Tick is a short film directed by Levin Tamoj and Fabienne Priess about a young woman whose ambition and obsession with work drive her to burnout. The short was produced as a second-year project at renowned German school Filmakademie Baden-Württemberg.

Two characters (one of them a fish), external conflict, a critical look at the excesses of ambition and a work-centered life, and a comedic approach are the main elements of the short.

Staged in the interior of an apartment (urban location), Tick offers a portrait of a busy life and how a character’s psychology and perception of her environment deteriorate due to her ambition and obsession with work. An illustration of the consequences of setting one’s priorities the wrong way in life. The short questions one of the main values of modern-day society, the idea that being overly busy with work equals being successful. The aesthetic plays a key role in conveying Jane’s life, through character and environment design, props, iconography, etc. Color and lighting help transmit passage of time, mood, highlight the fish character in the frame, etc. Good effort has been dedicated to framing and composition of elements.

Ellipses abound. In order to describe Jane’s workaholic life, the short uses frequent jumps in time and repetition of sequential actions (coffee-making among them). These are interspersed with shots of the hungry fish waiting for its food.

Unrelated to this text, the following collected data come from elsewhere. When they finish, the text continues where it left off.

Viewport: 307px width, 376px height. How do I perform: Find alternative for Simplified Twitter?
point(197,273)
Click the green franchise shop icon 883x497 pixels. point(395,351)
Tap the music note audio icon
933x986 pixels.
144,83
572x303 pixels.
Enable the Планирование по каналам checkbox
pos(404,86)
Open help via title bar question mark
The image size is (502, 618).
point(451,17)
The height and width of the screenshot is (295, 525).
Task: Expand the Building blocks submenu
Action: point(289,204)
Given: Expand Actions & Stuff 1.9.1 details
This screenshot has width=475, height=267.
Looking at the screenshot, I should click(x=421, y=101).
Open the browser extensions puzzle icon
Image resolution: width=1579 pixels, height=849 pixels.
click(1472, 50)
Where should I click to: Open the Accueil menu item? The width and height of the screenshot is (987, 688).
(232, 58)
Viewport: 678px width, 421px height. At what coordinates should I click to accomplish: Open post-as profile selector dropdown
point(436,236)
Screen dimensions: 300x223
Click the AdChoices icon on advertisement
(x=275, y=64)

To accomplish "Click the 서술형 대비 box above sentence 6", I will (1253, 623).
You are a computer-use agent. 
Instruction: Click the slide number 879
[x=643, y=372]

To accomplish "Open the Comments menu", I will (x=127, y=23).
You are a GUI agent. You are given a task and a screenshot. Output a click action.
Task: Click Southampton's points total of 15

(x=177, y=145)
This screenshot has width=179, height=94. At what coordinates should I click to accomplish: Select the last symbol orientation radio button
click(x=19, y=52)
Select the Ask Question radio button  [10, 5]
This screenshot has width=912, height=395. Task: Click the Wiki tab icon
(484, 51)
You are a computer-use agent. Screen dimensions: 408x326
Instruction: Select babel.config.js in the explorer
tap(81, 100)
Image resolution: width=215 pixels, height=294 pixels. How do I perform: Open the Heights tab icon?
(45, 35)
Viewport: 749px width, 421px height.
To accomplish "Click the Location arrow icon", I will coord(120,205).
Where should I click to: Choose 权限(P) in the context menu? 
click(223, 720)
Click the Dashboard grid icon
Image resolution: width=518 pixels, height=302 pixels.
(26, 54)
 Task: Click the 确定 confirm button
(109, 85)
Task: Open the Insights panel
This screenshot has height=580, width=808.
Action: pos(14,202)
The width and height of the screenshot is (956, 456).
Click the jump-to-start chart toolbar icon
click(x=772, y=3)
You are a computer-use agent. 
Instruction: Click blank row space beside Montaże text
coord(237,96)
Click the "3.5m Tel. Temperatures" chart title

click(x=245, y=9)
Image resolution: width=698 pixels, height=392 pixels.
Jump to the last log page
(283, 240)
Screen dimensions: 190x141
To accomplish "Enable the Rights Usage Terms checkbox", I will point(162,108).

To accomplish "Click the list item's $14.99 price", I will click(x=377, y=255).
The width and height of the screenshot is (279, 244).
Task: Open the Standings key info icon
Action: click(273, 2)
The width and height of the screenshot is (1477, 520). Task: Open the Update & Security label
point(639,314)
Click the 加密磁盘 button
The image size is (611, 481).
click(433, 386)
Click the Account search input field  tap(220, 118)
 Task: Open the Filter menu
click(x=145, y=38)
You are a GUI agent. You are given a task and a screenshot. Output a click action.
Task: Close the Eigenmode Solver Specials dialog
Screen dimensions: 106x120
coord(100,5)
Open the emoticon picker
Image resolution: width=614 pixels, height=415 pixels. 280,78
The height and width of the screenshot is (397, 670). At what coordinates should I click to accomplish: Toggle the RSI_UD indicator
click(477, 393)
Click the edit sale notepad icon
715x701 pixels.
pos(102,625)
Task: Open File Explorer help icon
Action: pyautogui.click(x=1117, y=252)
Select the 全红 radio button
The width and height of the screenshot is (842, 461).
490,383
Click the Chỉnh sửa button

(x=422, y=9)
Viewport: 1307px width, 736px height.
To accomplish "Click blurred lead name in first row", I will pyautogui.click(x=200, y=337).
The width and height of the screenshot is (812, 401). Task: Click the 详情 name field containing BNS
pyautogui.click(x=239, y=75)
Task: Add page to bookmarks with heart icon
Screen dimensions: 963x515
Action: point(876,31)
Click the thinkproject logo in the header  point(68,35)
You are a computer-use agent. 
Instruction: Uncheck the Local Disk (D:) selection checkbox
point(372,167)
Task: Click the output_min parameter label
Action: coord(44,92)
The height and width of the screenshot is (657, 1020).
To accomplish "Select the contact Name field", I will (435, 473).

Visual rhythm is high, handled mostly through editing, and also through a few camera moves, changes in lighting, shifts in focus and motion within the frame. Close-ups and medium shots abound, to capture the expression of the woman character, to describe the work she’s doing, show the accumulating to-do lists and how the excess of caffeine affects her. A few long shots are used to capture the apartment and for reveal effect, with a surprise shift to non-realistic staging. It’s worth noting the attention to detail dedicated to describing Jane’s busy life, such as the empty fridge with the keys in it, the worn out objects, the light left on during daylight, etc. Sound design also helps greatly in conveying the work-focused life with an emphasis on coffee-making as a recurring theme.

What makes Tick work so well? A creative portrait of the life of a workaholic, effective use of conflict to hook the viewer, great use of staging and cinematography, elements of surprise and humor, and a critical look at one of modern societies’ most promoted values, which can easily lead to unhappiness when it goes out of balance. A subject that will appeal to a wide audience.